[Items from a dataset]
□ □ □ □
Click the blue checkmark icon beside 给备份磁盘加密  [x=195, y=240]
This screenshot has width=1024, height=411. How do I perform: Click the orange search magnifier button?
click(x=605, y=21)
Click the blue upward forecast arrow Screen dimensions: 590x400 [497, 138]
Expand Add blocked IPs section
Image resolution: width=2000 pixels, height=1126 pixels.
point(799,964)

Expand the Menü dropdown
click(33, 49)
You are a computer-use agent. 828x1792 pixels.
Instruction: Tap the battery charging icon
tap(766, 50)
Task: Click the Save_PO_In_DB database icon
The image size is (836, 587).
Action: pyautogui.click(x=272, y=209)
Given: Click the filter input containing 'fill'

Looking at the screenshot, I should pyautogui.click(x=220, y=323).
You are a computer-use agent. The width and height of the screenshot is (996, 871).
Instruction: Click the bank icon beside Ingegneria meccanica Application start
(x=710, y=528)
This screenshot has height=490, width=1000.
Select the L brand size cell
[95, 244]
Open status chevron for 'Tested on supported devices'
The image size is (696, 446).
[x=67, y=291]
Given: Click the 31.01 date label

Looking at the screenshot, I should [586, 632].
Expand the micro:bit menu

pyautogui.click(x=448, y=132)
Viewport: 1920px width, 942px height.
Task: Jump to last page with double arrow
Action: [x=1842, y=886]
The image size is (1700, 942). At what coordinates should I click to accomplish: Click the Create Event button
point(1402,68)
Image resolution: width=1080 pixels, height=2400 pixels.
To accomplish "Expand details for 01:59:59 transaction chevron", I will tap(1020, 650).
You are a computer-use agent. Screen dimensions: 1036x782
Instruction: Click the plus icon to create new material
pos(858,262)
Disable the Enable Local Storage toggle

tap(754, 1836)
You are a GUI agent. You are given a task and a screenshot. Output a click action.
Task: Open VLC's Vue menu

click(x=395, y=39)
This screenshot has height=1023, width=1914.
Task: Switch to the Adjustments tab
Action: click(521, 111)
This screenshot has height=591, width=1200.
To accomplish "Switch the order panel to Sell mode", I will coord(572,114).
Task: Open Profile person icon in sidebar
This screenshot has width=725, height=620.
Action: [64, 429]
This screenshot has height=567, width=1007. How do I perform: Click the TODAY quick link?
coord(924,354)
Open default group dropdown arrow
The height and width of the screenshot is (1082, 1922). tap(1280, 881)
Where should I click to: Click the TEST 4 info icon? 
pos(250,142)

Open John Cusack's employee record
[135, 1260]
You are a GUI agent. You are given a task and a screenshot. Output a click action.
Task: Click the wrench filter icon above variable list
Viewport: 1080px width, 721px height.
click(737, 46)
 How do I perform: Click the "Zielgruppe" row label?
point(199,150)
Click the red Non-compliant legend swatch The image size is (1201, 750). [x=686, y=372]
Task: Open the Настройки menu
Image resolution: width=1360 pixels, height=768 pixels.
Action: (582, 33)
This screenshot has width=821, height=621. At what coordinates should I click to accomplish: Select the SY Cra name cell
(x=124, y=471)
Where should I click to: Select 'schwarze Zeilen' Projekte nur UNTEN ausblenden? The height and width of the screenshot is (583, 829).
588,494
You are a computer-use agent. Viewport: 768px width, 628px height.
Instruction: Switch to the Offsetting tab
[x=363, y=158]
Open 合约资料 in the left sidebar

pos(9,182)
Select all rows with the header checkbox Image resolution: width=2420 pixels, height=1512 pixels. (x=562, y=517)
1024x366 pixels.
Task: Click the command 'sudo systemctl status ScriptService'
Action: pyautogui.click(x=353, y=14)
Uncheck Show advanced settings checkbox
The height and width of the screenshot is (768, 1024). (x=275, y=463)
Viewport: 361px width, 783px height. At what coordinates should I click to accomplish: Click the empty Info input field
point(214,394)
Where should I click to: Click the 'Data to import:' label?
□ □ □ □
▶ **Aim**:
Write out all the items again, changing every "computer-use agent" to "desktop assistant" and leaving everything else as it was.

▶ **Exercise answer**:
Click the blue checkmark icon beside 给备份磁盘加密  [x=195, y=240]
This screenshot has width=1024, height=411. How do I perform: Click the orange search magnifier button?
click(x=605, y=21)
Click the blue upward forecast arrow Screen dimensions: 590x400 [497, 138]
Expand Add blocked IPs section
Image resolution: width=2000 pixels, height=1126 pixels.
point(799,964)

Expand the Menü dropdown
click(33, 49)
You are a desktop assistant. 828x1792 pixels.
Instruction: Tap the battery charging icon
tap(766, 50)
Task: Click the Save_PO_In_DB database icon
The image size is (836, 587).
Action: pyautogui.click(x=272, y=209)
Given: Click the filter input containing 'fill'

Looking at the screenshot, I should pyautogui.click(x=220, y=323).
You are a desktop assistant. The width and height of the screenshot is (996, 871).
Instruction: Click the bank icon beside Ingegneria meccanica Application start
(x=710, y=528)
This screenshot has height=490, width=1000.
Select the L brand size cell
[95, 244]
Open status chevron for 'Tested on supported devices'
The image size is (696, 446).
[x=67, y=291]
Given: Click the 31.01 date label

Looking at the screenshot, I should [586, 632].
Expand the micro:bit menu

pyautogui.click(x=448, y=132)
Viewport: 1920px width, 942px height.
Task: Jump to last page with double arrow
Action: [x=1842, y=886]
The image size is (1700, 942). At what coordinates should I click to accomplish: Click the Create Event button
point(1402,68)
Image resolution: width=1080 pixels, height=2400 pixels.
To accomplish "Expand details for 01:59:59 transaction chevron", I will tap(1020, 650).
You are a desktop assistant. Screen dimensions: 1036x782
Instruction: Click the plus icon to create new material
pos(858,262)
Disable the Enable Local Storage toggle

tap(754, 1836)
You are a GUI agent. You are given a task and a screenshot. Output a click action.
Task: Open VLC's Vue menu

click(x=395, y=39)
This screenshot has height=1023, width=1914.
Task: Switch to the Adjustments tab
Action: click(521, 111)
This screenshot has height=591, width=1200.
To accomplish "Switch the order panel to Sell mode", I will coord(572,114).
Task: Open Profile person icon in sidebar
This screenshot has width=725, height=620.
Action: [64, 429]
This screenshot has height=567, width=1007. How do I perform: Click the TODAY quick link?
coord(924,354)
Open default group dropdown arrow
The height and width of the screenshot is (1082, 1922). tap(1280, 881)
Where should I click to: Click the TEST 4 info icon? 
pos(250,142)

Open John Cusack's employee record
[135, 1260]
You are a GUI agent. You are given a task and a screenshot. Output a click action.
Task: Click the wrench filter icon above variable list
Viewport: 1080px width, 721px height.
click(737, 46)
 How do I perform: Click the "Zielgruppe" row label?
point(199,150)
Click the red Non-compliant legend swatch The image size is (1201, 750). [x=686, y=372]
Task: Open the Настройки menu
Image resolution: width=1360 pixels, height=768 pixels.
Action: (582, 33)
This screenshot has width=821, height=621. At what coordinates should I click to accomplish: Select the SY Cra name cell
(x=124, y=471)
Where should I click to: Select 'schwarze Zeilen' Projekte nur UNTEN ausblenden? The height and width of the screenshot is (583, 829).
588,494
You are a desktop assistant. Viewport: 768px width, 628px height.
Instruction: Switch to the Offsetting tab
[x=363, y=158]
Open 合约资料 in the left sidebar

pos(9,182)
Select all rows with the header checkbox Image resolution: width=2420 pixels, height=1512 pixels. (x=562, y=517)
1024x366 pixels.
Task: Click the command 'sudo systemctl status ScriptService'
Action: pyautogui.click(x=353, y=14)
Uncheck Show advanced settings checkbox
The height and width of the screenshot is (768, 1024). (x=275, y=463)
Viewport: 361px width, 783px height. At what coordinates should I click to accomplish: Click the empty Info input field
point(214,394)
Where should I click to: Click the 'Data to import:' label?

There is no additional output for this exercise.